Tens of thousands of people fled Sudan’s contested Abyei region as northern militias accused of helping seize the area over the weekend moved further south, said the United Nations.
Armed groups, thought to be northern militias, also opened fire on four UN helicopters in Abyei on Tuesday, a UN spokeswoman said.
North Sudan sent tanks into Abyei, a central, oil-producing region claimed by both north and south Sudan, on Saturday, sparking an international outcry, Reuters reports.
The move came at a highly sensitive time for Sudan, less than seven weeks before the country’s south is expected to declare independence from the north, as part of a 2005 peace deal that ended decades of civil war.
Abyei was a key battleground in Sudan’s last civil war and a symbolic emblem for both sides. The region is used all year round by the south-linked Dinka Ngok people and for part of the year by northern Arab Misseriya nomads.
Analysts fear further north-south fighting over the region could spark a return to full-blown conflict, a development that could have a devastating impact on the surrounding region.
Thousands of Abyei residents initially fled to the town of Agok, just over the border into south Sudan, said aid groups.
UN and aid agencies said up to 40,000 had now been forced to leave their homes and were moving deeper into south Sudan.
“There are enormous numbers of people now on the road from Agok to Turalei, on muddy roads. Many kids need to be treated for dehydration,” said Gustavo Fernandez, programme manager with aid group Medecins Sans Frontieres.
Most refugees in Agok were living under trees, while 2,800 had found shelter in a local school, said the Anglican Alliance aid group.
“Civilians are down on streets and in bushes, no food, no shelter, no water and no medical assistance,” the Anglican church umbrella group said in a report.
Misseriya militias started pushing further south after people left the region’s main settlement Abyei town, said UN spokeswoman Hua Jiang.
“There are reports that they are moving south,” she said.

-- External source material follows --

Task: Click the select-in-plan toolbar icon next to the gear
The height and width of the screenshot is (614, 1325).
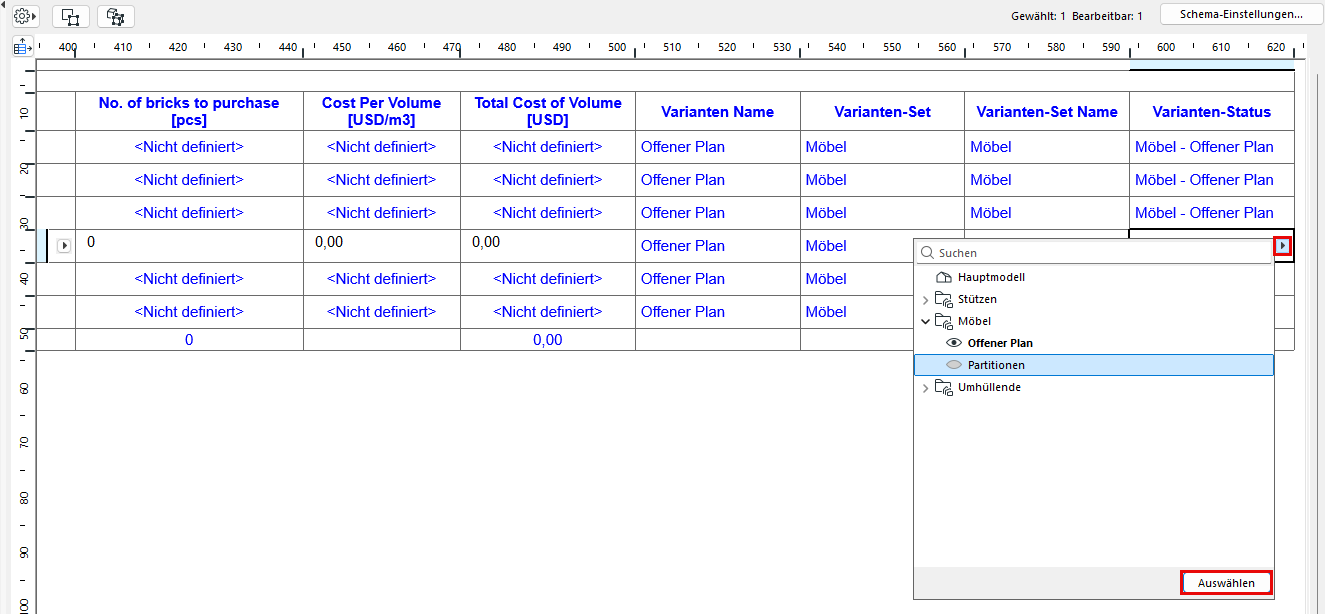Action: pyautogui.click(x=70, y=16)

Southern army spokesman Philip Aguer accused the north of using the Misseriya to carry out a land-grab ahead of the separation of the south.
“Misseriya are being transported by SAF (the northern army) to Abyei. They want to claim the land,” he told Reuters.
Sudan President Omar Hassan al-Bashir defied US, UN and other calls to pull back, saying Abyei belonged to the north. “We will not withdraw from it,” he said in Khartoum on Tuesday.
The north’s show of force could shake a fragile political balance that has held in Africa’s largest country since the 2005 deal ended the civil war that left millions dead.
It could also delay the restoration of normal diplomatic relations between north Sudan and the outside world.
The United States on Monday ruled out dropping it from a terrorism list and restoring Washington’s ambassador to Khartoum if it continues to occupy Abyei.
A total of 14 rounds were fired when the United Nations helicopters took off from a UN compound in Abyei town on Tuesday but they landed safely, UN spokeswoman Jiang said.
Jiang said Misseriya militias supported by Khartoum were probably responsible for the attack.
Fighting and looting — some of which targeted supply bases of UN agencies — had died down, she added.
Northern forces had deployed military aircraft at a northern airbase in El Obeid within striking distance to Abyei, said the Satellite Sentinel Project (SSP), a monitoring group.
“The presence of these attack-capable planes in close proximity to Abyei is consistent with reports of SAF (northern) bombing attacks in Abyei within the past five days,” said SSP.
No reliable casualty figure have emerged yet as aid agencies struggle to reach Abyei. Britain’s ambassador in Khartoum, Nicholas Kay, wrote on his blog that two embassy staff had lost relatives in the disputed region.